Les articles 215 et 216 de la Constitution brésilienne de 1988 reconnaissent le droit des descendants de ces communautés afro-brésiliennes de posséder les terres ainsi occupées par leurs ancêtres. Plus particulièrement, l’article 68 des Dispositions transitoires prévoit : « La propriété définitive de leurs terres doit être garantie aux descendants des membres de quilombos résidant encore sur place et l’État doit leur délivrer les titres de propriété correspondants. » Plusieurs lois fédérales et étatiques ont été adoptées pour réglementer l’identification des terres où des quilombos ont été établis et l’accord des titres de propriété aux communautés encore existantes.

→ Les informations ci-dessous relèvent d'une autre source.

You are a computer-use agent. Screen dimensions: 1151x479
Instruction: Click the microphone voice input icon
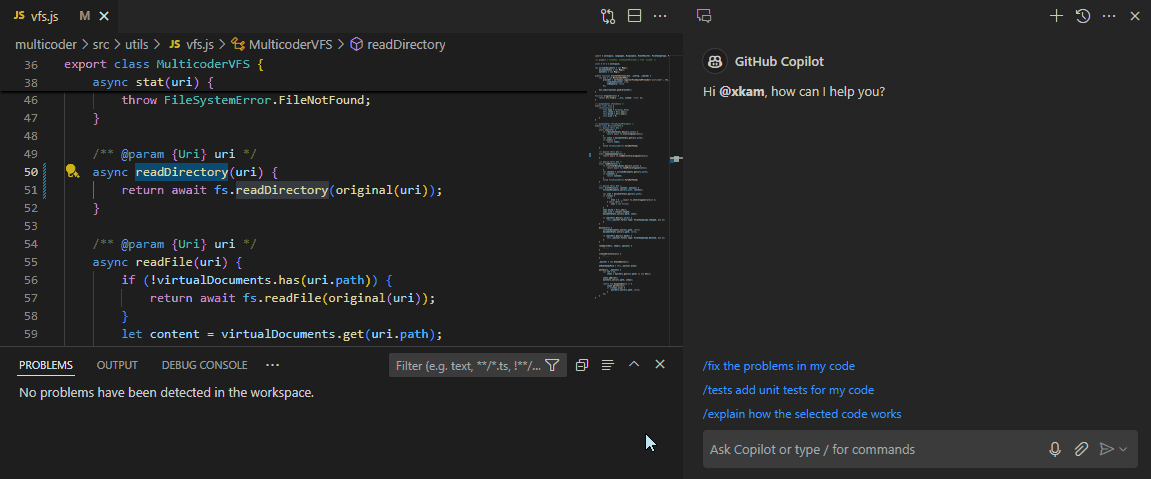(1055, 450)
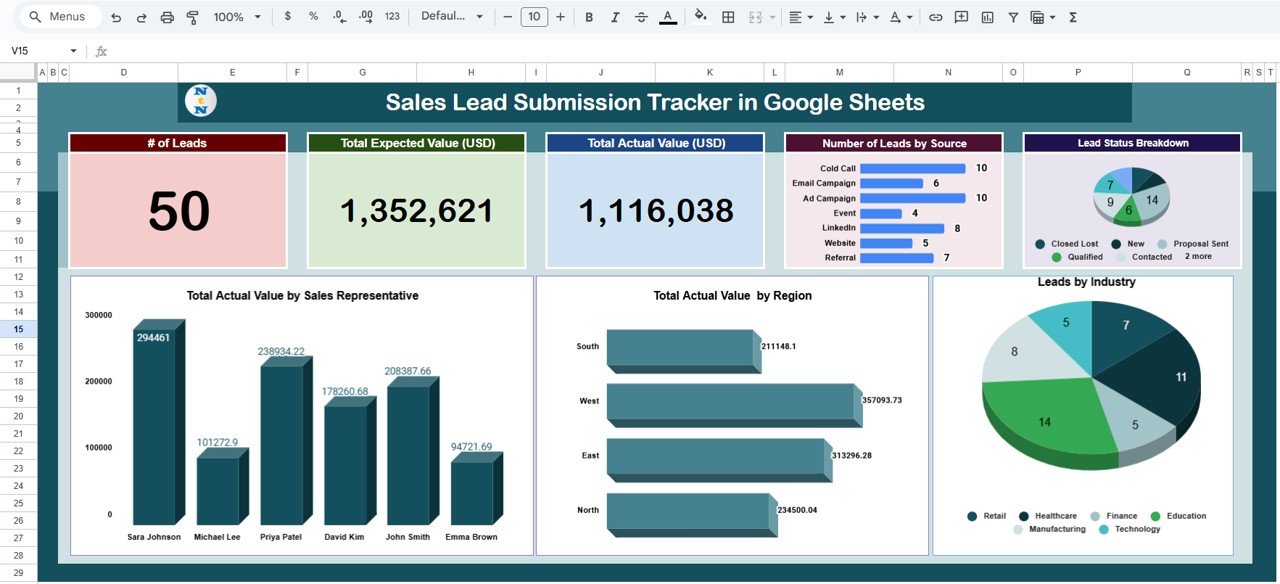Click the font size input field
This screenshot has width=1280, height=584.
click(x=534, y=17)
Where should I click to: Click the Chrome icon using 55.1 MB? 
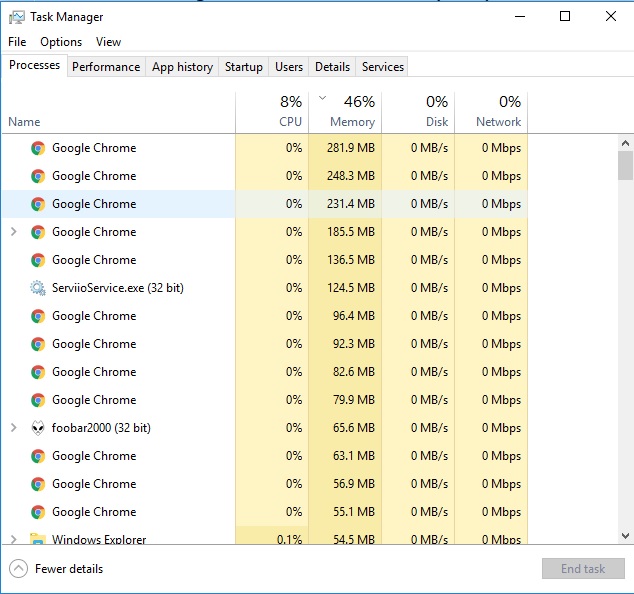pyautogui.click(x=38, y=512)
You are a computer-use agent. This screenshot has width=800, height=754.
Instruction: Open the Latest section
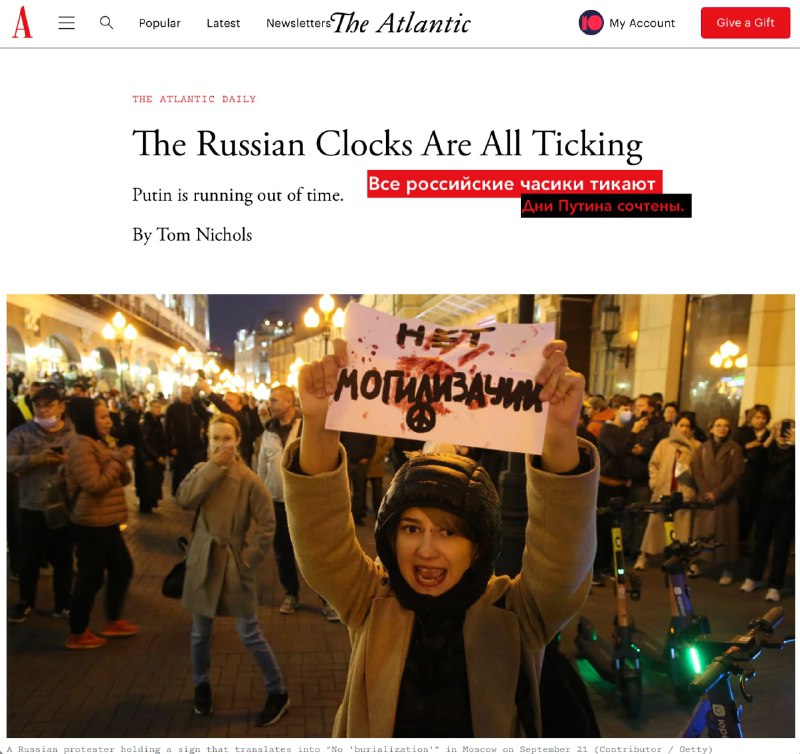[x=223, y=23]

L’État de Maranhão compte plus de 1 000 communautés établies sur des quilombos. Des centaines de procédures administratives ont été engagées devant l’Institut national de la colonisation et de la réforme agraire mais pour l’instant, aucune n’a reçu de titre foncier.

Charco compte plus de 90 familles, qui luttent depuis plus de 60 ans pour obtenir des droits fonciers. Elles ont déjà reçu plusieurs avis d’expulsion. Elles ont engagé en 2009 la procédure permettant de faire reconnaître que les terres sur lesquelles elles sont installées sont une partie du territoire d’un quilombo autrefois plus étendu.